What to work on ▸
(a) Which fields does the passage on PhD placement name as seeing erosion and precarity of salaried work? List every one.
(b) Can you pick up the passage on PhD placement after its last sentence and carry it forward?

When I assumed the directorship of the PhD program in 2021, I set out to learn as much as I could about where things stood, in order to be the best adviser and advocate I could be. I interviewed all thirty-three current candidates at that time; I consulted with colleagues who have a history of investment in graduate teaching and advising; I tabulated placement statistics; and I calculated how our PhD stipend compared with competitor programs, with a view to making the case for a raise. (Which I did, successfully, last year.) Figuring out what is actually happening is the most vital—but sometimes overlooked!—first step to taking any interventional action.
Knowing our placement numbers and outcomes, we can calibrate our graduate advising conversations to match the reality. Contrary to the gloomy discourse that has gripped English departments for decades, there are full-time academic jobs out there, and most of our graduates at BC eventually land in one, typically after one to three years of searching. But the conditions of the work have changed along with the deepening precarity of pretty much every aspect of the US economy. (A colleague at a New England college recently remarked to me that she used to feel obliged to dissuade bright undergraduates from entering graduate school, warning them that there was no guarantee of a job afterwards. But nowadays, she observed, what profession is safe? We hear of the erosion and precarity of salaried work in elementary and secondary education, journalism, law, even medicine and the large tech companies of Silicon Valley.) Increasingly, the full-time academic roles our graduates are finding are non-tenure-track and emphasize teaching talent or administrative acumen over research renown. Some smaller colleges are staffing their field electives via full-time, fixed-term Visiting Assistant Professorships, hoping to eventually make the case for a permanent hire.

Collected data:
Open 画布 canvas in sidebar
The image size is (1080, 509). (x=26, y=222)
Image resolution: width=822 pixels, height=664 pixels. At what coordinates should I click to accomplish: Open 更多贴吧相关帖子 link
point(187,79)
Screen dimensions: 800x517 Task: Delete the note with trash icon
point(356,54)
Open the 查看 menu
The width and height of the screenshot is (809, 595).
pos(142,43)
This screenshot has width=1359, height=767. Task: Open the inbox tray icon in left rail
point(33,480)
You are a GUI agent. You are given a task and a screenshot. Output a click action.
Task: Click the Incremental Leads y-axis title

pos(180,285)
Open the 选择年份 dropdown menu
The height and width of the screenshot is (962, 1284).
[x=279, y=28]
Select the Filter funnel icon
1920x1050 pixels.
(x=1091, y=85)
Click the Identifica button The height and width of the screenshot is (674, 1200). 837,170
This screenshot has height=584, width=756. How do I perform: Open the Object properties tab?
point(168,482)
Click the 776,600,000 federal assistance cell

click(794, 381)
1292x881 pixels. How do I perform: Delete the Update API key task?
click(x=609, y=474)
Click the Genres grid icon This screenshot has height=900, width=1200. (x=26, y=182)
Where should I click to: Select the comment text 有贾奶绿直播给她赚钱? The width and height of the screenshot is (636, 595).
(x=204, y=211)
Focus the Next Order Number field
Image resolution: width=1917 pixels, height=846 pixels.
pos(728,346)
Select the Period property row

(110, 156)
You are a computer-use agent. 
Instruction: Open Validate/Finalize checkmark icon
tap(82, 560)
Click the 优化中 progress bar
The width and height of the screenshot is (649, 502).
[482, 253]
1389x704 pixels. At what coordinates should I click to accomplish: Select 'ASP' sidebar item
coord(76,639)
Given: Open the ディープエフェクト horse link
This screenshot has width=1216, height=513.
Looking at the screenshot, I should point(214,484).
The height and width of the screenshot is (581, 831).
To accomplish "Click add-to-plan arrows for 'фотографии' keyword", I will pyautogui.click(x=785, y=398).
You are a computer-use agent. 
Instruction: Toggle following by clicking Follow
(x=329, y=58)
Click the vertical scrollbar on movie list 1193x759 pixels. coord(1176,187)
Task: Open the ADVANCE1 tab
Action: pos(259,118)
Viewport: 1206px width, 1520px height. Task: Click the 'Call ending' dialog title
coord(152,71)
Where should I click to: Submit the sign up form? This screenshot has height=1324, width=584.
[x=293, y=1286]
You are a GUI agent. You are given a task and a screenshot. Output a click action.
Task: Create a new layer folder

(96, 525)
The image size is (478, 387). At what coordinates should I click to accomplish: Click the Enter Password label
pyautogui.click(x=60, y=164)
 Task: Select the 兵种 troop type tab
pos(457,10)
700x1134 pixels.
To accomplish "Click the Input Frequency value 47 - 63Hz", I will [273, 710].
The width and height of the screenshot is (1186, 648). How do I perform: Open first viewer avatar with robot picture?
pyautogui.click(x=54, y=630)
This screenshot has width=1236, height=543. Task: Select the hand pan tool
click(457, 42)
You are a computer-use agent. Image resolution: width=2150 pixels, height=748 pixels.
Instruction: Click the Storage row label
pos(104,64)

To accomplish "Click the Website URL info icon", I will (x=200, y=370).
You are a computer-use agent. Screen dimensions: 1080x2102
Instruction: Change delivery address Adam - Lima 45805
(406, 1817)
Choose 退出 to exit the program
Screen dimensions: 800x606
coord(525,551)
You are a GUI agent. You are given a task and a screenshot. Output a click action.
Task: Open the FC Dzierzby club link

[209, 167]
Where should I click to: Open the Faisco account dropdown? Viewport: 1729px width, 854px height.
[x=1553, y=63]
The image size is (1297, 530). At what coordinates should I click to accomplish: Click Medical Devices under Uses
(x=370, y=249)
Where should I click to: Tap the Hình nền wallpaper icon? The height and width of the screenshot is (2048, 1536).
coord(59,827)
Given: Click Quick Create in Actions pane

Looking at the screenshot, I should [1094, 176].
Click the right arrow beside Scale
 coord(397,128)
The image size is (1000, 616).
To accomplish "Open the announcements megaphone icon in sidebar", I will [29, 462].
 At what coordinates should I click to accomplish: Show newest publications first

Solved problems ▸
(a)
- Elementary and secondary education
- Journalism
- Law
- Medicine
- The large tech companies of Silicon Valley

(b)
On the basis of these results, I have advised my colleagues that we need to be cautious, and always flexible in our thinking, when speaking with graduate advisees about placement. But we can also be confident that a PhD in English from BC possesses a lot of market value in terms of research and teaching preparation. We have been agile and successful in recent years and I know we can continue to be so.
Further reading
Townsend, Robert. “An Honest Assessment: The State of Graduate Education.” In The Reimagined PhD: Navigating Twenty-First Century Humanities Education, ed. Leanne M. Horinko, Jordan M. Reed, and James M. Van Wyck, 3–9. New Brunswick, NJ: Rutgers University Press, 2021.